*EXERCISE AIM*. Every single entry below should be reproduced verbatim.

*PROVIDED DATA*.
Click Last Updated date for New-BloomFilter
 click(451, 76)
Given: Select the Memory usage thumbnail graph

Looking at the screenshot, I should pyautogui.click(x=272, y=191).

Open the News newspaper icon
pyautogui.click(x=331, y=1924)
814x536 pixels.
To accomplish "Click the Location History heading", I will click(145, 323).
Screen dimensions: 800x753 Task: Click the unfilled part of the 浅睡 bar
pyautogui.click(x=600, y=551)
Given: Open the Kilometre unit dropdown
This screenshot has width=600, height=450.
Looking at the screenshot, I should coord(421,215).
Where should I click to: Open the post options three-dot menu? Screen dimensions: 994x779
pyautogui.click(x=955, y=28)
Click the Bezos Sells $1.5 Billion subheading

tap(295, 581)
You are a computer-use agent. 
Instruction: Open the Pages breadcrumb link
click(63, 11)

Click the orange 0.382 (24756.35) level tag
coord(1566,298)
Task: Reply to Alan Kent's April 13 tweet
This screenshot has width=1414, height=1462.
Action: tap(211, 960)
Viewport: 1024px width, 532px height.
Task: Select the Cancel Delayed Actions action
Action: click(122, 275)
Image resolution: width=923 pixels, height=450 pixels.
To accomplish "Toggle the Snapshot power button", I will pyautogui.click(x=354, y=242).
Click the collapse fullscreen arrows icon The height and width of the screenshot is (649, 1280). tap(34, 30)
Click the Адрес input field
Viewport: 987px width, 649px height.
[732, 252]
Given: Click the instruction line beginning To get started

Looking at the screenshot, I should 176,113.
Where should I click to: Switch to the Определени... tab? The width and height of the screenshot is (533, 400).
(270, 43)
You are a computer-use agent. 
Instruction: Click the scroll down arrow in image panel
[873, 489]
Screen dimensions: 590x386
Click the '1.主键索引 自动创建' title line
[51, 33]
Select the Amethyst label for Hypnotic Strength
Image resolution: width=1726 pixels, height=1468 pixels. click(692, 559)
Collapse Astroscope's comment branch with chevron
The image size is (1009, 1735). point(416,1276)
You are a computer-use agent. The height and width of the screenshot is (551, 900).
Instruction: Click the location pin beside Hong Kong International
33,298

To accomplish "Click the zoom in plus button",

*OUTPUT OF THE EXERCISE*.
Click Last Updated date for New-BloomFilter
 click(451, 76)
Given: Select the Memory usage thumbnail graph

Looking at the screenshot, I should pyautogui.click(x=272, y=191).

Open the News newspaper icon
pyautogui.click(x=331, y=1924)
814x536 pixels.
To accomplish "Click the Location History heading", I will click(145, 323).
Screen dimensions: 800x753 Task: Click the unfilled part of the 浅睡 bar
pyautogui.click(x=600, y=551)
Given: Open the Kilometre unit dropdown
This screenshot has width=600, height=450.
Looking at the screenshot, I should coord(421,215).
Where should I click to: Open the post options three-dot menu? Screen dimensions: 994x779
pyautogui.click(x=955, y=28)
Click the Bezos Sells $1.5 Billion subheading

tap(295, 581)
You are a computer-use agent. 
Instruction: Open the Pages breadcrumb link
click(63, 11)

Click the orange 0.382 (24756.35) level tag
coord(1566,298)
Task: Reply to Alan Kent's April 13 tweet
This screenshot has width=1414, height=1462.
Action: tap(211, 960)
Viewport: 1024px width, 532px height.
Task: Select the Cancel Delayed Actions action
Action: click(122, 275)
Image resolution: width=923 pixels, height=450 pixels.
To accomplish "Toggle the Snapshot power button", I will pyautogui.click(x=354, y=242).
Click the collapse fullscreen arrows icon The height and width of the screenshot is (649, 1280). tap(34, 30)
Click the Адрес input field
Viewport: 987px width, 649px height.
[732, 252]
Given: Click the instruction line beginning To get started

Looking at the screenshot, I should 176,113.
Where should I click to: Switch to the Определени... tab? The width and height of the screenshot is (533, 400).
(270, 43)
You are a computer-use agent. 
Instruction: Click the scroll down arrow in image panel
[873, 489]
Screen dimensions: 590x386
Click the '1.主键索引 自动创建' title line
[51, 33]
Select the Amethyst label for Hypnotic Strength
Image resolution: width=1726 pixels, height=1468 pixels. click(692, 559)
Collapse Astroscope's comment branch with chevron
The image size is (1009, 1735). point(416,1276)
You are a computer-use agent. The height and width of the screenshot is (551, 900).
Instruction: Click the location pin beside Hong Kong International
33,298

To accomplish "Click the zoom in plus button",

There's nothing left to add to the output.